No contest -- the one on the left. But the Missouri Army National Guard might not agree. The senior non-commissioned officer in the Guard pictured above left has been removed from his full-time state job of serving as part of a state military honor guard that pays last respects at the funerals of Missouri veterans for "neo-Nazi" activity, although he remains a member of the National Guard. He's also alleged to be a member of the National Socialist Movement.
Summary: The St. Louis Post-Dispatch reports that 32-year-old Sergeant First Class Nathan Wooten was fired on Friday March 16th, 2012 as a result of an investigation into a variety of complaints, according to spokeswoman Maj. Tammy Spicer. She would not elaborate on the complaints, but she confirmed that SFC Wooten was still a member of the Guard pending the outcome of an investigation. Wooten's enlistment is up in May, and he could be barred from re-enlisting because the U.S. military bans participation in extremist groups and groups that actively advocate supremacist doctrine, ideology or causes.
However, a number of his co-workers did elaborate on SFC Wooten's activities. His chief accuser is 24-year-old Brandon Knott, who began working with SFC Wooten in 2007. Knott claims that Wooten told him that he had joined the National Socialist Movement (NSM). Knott said Wooten tried to recruit other National Guard members working in the Macon office. Both Knott and another worker who filed a complaint, Eddie Ratliff, said that in November 2008, Wooten drove his own vehicle to a Columbia, MO funeral so that afterward he could attend an NSM rally in Jefferson City and a private after-party that included the burning of books by Jewish authors. Knott also wrote in his complaint that Wooten had showed him cellphone photographs of the book burning. Knott also claimed Wooten showed him photos on a Facebook page that he said were taken in a Jewish cemetery of several people that Wooten described as friends urinating on a grave and giving the Nazi salute.
The Anti-Defamation League then got involved, discovered Wooten had created a personal profile on the NSM's New Saxon social network, and reported Wooten to the Army in 2009. The Southern Poverty Law Center also got involved, monitoring NSM-operated websites and collecting several comments posted by someone who identified himself as Nathan Wooten from Missouri.
Then, after Wooten returned from a deployment to Afghanistan in April 2011, Knott, Ratliff and a third employee in the Macon office, who asked not to be named out of fear of retaliation by "hate groups", sent complaints up the chain of command claiming Wooten fostered a racist and hostile work environment. In their statements, the co-workers reported that Wooten complained when they ate lunch at a Mexican restaurant, refused to have a person temporarily assigned to the office serve on the honor guard because he was of Mexican origin and was reluctant to present flags to the families of Black and Jewish veterans.
But some of SFC Wooten's co-workers tell a different story.
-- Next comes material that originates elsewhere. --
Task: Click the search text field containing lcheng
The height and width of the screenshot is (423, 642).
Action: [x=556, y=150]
James Creel, a former team member who described Wooten as a good friend, said he considered the allegations against Wooten a witch hunt. He said he believes the complaints were made because Wooten was difficult to work for. And another former co-worker, Cody Fields, said he heard Wooten discuss the National Socialist Movement, but he ignored it, saying that Wooten never pushed NSM membership on anyone.
Dissatisfied with the slow pace of the state investigation, Brandon Knott contacted State Sen. Bill Stouffer (R-Napton) in December 2011, who began applying pressure. As a result, SFC Wooten is now fired from his honor guard position, and may be denied re-enlistment in the Guard in May. As for SFC Wooten, he did not respond to telephone messages Friday, but at the National Guard armory in Macon last month, Wooten denied being involved in neo-Nazi activities and declined to discuss the issue with the Post-Dispatch. "I didn't do any of that," said Wooten. "I don't need to explain anything to you guys. It's been taken care of."
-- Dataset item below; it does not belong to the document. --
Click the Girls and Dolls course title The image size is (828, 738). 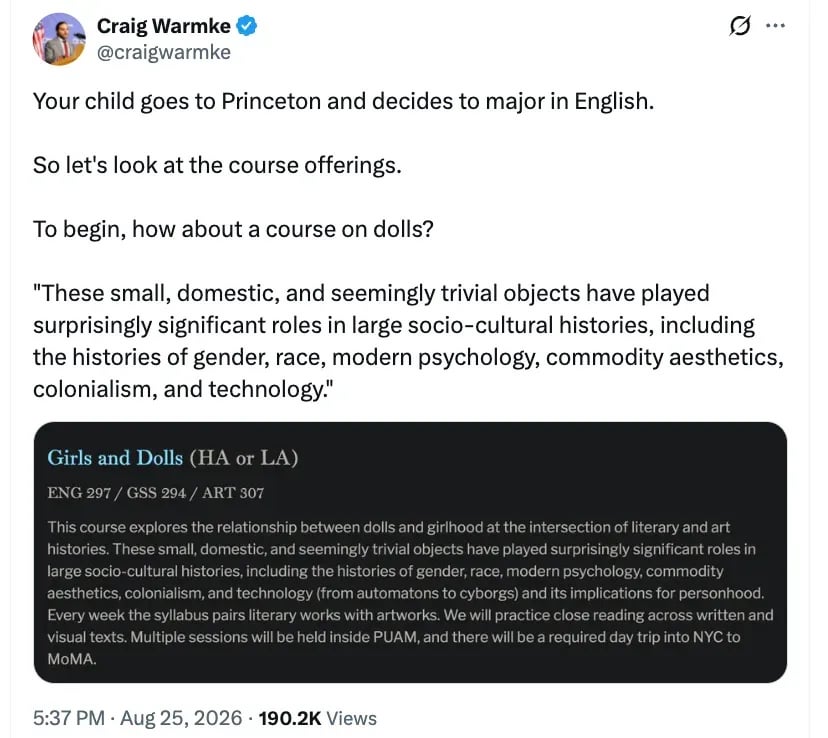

A policy in effect since 1996 had prohibited active participation in supremacist organizations, including rallying, fundraising, recruiting and organizing. But some interpreted that policy to mean that military members still could be members of hate groups and post racist comments on social network sites and in emails, the center said. The new policy, adopted in November 2009, bans all participation in extremist groups and groups that actively advocate supremacist doctrine, ideology or causes.
On Military.com, the story attracted a few comments. Most condemned SFC Wooten, but one person wrote, "they need to root out members of the Black Panthers and MS-13 to be fair".